The entire Leonov set is littered with, well, litter – and liberally polished with several coats of imagination. Basking found it a fascinating contrast to Russian film making and a further incentive to give his best efforts to this role.
"In Russia, money is not limited. If a film requires a high budget, the government gives it. So, seeing a big set isn't such a big surprise, but to see such a masterfully crafted set ... I was really shocked when I saw the work Albert Brenner and Syd Mead have done. During the whole filming, I was still wandering around the set, touching things. I was very fascinated. And then Al took me to the special-effects place which was even more impressive. I tell you, working with such fine craftsmen and such experienced actors helps you do your very best."
Brenner began designing the sets while Hyams was still busy hammering out the screenplay. "I began working from the book, though the set is laid out for the screenplay's geography," the production designer notes.

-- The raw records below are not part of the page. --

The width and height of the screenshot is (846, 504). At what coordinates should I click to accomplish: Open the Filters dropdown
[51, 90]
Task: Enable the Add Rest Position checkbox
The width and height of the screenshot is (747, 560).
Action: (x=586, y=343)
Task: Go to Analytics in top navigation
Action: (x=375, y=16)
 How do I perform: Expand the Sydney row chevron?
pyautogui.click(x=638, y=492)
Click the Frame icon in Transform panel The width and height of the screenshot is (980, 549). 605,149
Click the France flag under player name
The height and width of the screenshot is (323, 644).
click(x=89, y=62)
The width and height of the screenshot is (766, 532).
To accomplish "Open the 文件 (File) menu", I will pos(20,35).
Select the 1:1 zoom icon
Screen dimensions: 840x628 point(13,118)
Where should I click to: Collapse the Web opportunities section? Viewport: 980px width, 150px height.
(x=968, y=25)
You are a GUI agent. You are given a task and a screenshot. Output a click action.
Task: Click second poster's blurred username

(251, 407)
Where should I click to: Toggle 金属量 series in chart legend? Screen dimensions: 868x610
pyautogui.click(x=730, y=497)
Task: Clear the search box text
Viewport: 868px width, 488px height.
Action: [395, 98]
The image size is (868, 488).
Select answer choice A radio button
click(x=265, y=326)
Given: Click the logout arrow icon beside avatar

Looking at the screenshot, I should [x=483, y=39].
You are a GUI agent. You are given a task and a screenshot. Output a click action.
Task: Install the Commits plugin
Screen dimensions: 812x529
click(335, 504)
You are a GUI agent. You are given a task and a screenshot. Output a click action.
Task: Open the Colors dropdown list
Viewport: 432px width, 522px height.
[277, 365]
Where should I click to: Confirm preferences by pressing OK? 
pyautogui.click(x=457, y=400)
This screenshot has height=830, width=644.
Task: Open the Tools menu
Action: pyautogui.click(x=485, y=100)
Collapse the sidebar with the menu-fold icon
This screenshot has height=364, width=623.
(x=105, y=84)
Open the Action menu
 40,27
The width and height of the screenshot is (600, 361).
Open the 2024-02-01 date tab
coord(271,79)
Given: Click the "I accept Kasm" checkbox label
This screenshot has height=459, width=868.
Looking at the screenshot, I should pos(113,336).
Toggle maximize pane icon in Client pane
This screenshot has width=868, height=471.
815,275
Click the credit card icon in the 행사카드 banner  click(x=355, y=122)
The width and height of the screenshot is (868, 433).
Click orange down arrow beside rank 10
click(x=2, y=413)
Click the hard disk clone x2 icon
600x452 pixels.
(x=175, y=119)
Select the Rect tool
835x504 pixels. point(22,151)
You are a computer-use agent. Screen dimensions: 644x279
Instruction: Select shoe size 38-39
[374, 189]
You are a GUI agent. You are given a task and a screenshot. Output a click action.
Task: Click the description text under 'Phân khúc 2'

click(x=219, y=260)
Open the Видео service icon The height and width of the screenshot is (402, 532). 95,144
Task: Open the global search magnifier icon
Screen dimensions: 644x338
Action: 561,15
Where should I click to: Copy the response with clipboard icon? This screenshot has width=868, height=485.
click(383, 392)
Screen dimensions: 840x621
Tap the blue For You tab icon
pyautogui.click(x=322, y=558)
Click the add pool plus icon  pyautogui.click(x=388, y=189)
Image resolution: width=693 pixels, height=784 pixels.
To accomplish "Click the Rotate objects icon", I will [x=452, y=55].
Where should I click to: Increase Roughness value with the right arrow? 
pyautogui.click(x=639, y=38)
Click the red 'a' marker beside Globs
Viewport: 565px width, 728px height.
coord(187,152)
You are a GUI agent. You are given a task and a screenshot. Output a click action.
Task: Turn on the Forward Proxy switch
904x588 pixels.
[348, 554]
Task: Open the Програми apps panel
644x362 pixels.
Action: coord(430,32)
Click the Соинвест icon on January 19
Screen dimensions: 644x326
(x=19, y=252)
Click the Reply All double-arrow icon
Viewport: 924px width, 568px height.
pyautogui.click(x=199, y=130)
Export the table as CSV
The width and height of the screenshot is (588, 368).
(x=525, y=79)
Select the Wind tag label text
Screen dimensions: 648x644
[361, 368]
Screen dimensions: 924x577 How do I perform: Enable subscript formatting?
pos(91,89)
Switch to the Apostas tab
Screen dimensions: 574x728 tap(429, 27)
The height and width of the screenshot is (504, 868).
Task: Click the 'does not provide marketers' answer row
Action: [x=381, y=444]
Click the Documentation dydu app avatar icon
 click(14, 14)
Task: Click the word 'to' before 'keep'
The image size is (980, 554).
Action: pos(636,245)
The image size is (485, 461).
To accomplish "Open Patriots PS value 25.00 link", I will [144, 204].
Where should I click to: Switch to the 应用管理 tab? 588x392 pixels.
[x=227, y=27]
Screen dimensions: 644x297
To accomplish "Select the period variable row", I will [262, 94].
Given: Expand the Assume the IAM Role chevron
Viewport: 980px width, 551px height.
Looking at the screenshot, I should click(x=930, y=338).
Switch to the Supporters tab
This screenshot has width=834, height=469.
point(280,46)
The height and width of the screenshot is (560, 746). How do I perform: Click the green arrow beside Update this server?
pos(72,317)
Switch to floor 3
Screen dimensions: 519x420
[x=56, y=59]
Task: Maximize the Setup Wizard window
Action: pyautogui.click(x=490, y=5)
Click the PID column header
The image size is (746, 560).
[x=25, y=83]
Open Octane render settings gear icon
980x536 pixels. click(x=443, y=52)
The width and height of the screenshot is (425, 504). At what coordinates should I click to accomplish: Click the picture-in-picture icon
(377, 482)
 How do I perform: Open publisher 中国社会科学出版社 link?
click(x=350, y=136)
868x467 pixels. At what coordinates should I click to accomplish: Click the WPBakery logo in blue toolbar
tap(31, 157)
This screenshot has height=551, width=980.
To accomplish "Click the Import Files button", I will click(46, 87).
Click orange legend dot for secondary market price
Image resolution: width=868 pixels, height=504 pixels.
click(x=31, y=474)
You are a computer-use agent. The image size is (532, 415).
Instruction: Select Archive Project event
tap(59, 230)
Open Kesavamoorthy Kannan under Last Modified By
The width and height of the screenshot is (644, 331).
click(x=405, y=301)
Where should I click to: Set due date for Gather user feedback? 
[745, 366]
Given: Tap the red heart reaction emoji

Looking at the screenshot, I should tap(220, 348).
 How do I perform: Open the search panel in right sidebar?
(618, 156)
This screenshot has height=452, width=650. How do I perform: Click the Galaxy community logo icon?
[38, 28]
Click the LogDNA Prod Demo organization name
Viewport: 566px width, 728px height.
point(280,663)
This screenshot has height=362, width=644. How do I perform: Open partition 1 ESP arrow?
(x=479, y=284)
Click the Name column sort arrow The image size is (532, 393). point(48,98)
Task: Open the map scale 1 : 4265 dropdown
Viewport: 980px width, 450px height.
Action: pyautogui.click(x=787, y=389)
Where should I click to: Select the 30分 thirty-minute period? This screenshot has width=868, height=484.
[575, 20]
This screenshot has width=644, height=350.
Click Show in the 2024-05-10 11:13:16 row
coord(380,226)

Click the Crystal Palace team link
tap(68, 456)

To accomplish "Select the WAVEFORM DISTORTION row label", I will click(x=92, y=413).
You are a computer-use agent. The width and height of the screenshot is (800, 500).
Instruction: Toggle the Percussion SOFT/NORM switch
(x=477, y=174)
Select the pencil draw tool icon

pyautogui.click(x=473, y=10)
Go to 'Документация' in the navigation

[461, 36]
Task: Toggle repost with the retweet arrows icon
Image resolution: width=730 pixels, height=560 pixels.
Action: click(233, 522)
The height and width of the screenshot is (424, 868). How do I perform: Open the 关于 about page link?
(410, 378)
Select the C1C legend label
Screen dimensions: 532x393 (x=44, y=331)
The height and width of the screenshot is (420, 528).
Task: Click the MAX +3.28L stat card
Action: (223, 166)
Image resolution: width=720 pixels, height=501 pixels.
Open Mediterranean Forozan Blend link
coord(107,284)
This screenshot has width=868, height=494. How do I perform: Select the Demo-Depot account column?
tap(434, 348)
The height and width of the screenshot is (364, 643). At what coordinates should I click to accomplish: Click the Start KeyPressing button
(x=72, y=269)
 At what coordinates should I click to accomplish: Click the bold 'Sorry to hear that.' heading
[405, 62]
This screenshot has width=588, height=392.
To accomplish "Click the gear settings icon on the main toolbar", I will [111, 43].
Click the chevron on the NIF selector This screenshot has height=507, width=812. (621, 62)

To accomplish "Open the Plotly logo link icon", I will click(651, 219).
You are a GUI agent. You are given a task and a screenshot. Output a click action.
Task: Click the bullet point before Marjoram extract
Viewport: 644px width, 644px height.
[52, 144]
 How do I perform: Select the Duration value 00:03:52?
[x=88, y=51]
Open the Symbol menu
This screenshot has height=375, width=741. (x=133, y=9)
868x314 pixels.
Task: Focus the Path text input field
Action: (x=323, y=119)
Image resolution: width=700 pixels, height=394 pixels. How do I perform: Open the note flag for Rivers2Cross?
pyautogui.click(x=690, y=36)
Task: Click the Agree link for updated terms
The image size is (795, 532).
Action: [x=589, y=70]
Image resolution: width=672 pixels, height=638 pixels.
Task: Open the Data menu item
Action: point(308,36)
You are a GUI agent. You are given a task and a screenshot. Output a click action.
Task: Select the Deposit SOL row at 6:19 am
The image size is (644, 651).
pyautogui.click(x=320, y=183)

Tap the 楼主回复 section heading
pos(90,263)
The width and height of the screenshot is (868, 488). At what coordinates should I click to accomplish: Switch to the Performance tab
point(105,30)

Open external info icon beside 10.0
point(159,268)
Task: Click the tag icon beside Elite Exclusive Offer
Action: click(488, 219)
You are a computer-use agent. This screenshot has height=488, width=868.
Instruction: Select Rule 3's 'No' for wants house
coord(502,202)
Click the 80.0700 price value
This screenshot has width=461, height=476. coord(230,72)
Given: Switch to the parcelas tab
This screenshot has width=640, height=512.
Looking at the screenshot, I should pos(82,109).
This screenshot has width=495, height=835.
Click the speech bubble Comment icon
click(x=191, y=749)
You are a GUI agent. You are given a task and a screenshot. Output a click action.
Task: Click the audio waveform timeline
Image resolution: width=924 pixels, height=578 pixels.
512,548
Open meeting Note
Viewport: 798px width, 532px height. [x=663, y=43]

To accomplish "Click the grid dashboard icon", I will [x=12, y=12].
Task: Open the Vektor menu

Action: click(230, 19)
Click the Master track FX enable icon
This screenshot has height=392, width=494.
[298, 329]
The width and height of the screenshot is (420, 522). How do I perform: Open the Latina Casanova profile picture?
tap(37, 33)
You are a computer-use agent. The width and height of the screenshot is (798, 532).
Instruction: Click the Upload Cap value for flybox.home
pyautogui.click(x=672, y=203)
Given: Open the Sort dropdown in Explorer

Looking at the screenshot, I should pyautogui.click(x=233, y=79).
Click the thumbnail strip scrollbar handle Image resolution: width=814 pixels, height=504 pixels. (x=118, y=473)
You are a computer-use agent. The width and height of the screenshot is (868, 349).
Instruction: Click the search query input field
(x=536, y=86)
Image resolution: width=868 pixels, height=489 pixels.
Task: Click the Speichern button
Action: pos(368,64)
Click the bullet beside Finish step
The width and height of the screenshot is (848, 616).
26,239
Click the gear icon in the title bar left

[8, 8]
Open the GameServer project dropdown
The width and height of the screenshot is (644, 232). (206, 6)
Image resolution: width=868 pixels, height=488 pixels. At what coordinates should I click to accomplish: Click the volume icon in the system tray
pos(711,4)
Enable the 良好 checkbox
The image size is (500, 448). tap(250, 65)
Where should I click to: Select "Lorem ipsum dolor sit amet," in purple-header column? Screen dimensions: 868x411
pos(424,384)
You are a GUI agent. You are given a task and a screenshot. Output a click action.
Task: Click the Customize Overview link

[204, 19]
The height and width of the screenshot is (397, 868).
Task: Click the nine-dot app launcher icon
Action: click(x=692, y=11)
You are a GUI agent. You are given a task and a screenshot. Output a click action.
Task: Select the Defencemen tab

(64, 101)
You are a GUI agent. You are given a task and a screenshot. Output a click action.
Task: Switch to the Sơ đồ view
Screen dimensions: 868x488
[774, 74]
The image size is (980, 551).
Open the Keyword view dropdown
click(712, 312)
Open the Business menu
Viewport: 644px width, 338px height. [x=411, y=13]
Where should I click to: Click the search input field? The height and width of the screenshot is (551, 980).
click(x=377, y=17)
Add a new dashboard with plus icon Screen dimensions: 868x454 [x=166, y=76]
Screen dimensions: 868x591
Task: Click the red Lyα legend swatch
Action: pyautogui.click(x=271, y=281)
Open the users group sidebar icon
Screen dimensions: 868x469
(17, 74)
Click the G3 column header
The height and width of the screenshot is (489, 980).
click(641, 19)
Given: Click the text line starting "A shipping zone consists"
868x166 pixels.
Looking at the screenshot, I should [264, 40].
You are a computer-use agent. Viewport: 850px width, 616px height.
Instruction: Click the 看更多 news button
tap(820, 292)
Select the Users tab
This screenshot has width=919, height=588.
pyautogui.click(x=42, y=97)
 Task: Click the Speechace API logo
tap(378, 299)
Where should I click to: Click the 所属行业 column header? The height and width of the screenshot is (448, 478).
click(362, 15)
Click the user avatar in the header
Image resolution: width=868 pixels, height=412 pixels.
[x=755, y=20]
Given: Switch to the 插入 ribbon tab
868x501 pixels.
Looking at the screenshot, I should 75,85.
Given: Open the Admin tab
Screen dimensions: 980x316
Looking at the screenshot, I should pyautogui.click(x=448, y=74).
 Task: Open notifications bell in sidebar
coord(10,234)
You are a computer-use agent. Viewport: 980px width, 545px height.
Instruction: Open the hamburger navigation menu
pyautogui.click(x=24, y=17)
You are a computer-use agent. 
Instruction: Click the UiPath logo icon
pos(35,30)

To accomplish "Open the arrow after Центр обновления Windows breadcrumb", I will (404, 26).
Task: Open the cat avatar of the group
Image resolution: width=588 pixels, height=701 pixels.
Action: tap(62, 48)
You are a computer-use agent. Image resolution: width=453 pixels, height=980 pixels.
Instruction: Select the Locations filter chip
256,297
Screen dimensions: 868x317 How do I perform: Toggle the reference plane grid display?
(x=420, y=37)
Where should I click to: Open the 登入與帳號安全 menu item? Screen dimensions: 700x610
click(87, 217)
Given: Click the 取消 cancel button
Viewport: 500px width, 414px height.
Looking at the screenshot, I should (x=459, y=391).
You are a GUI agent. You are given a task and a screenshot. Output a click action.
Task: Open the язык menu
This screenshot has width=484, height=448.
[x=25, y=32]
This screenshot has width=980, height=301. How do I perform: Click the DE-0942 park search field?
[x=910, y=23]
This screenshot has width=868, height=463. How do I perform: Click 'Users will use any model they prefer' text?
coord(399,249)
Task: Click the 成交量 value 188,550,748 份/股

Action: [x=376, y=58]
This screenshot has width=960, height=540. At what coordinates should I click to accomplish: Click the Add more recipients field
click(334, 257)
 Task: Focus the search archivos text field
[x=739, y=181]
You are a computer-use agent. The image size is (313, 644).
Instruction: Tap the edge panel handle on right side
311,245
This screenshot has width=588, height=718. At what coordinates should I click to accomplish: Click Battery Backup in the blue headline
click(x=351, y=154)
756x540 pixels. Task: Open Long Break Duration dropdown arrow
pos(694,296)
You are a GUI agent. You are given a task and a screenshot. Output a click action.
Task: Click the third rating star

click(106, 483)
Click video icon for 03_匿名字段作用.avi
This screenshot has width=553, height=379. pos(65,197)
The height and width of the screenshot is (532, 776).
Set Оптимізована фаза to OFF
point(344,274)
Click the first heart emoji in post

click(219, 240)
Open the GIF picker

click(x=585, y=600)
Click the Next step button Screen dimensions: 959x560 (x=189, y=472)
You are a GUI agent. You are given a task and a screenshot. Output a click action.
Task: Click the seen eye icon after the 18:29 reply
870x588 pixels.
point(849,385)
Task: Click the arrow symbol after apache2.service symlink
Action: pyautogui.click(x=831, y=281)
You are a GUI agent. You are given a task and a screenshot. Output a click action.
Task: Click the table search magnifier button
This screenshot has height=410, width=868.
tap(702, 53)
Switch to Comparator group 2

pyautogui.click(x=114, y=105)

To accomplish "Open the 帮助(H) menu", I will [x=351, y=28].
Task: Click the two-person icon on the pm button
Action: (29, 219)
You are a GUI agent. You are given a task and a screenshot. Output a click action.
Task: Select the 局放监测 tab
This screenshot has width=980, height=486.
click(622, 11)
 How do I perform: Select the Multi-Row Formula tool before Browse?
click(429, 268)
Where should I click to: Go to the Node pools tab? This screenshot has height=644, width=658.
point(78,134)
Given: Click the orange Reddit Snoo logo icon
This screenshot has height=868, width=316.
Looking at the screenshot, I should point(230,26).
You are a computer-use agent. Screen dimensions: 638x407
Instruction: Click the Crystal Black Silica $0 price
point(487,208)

Reconstructing the Discovery proved to be a challenge. "We had to go through a print of 2001, pull out frames, and work backwards from there because the blueprints for the original sets were destroyed," Brenner explains. "So, we pulled out maybe 50 frames and, based on the size of the people, we plotted out how large the set actually was. We've reconstructed the airlock, flight deck, corridor interior and pod bay. We've also done some exterior pieces of the Discovery's front ball and the spine which leads back from it to the engine."
As difficult as the task was, they were successful. "The sets from the Discovery have been reproduced exactly and I hadn't seen them in 10 years," says Dullea, remembering his days in 2001. "To walk on the set was like going through a time machine."
"This movie is going to be something," Keir Dullea notes, a strange smile creeping across his face. "Something wonderful."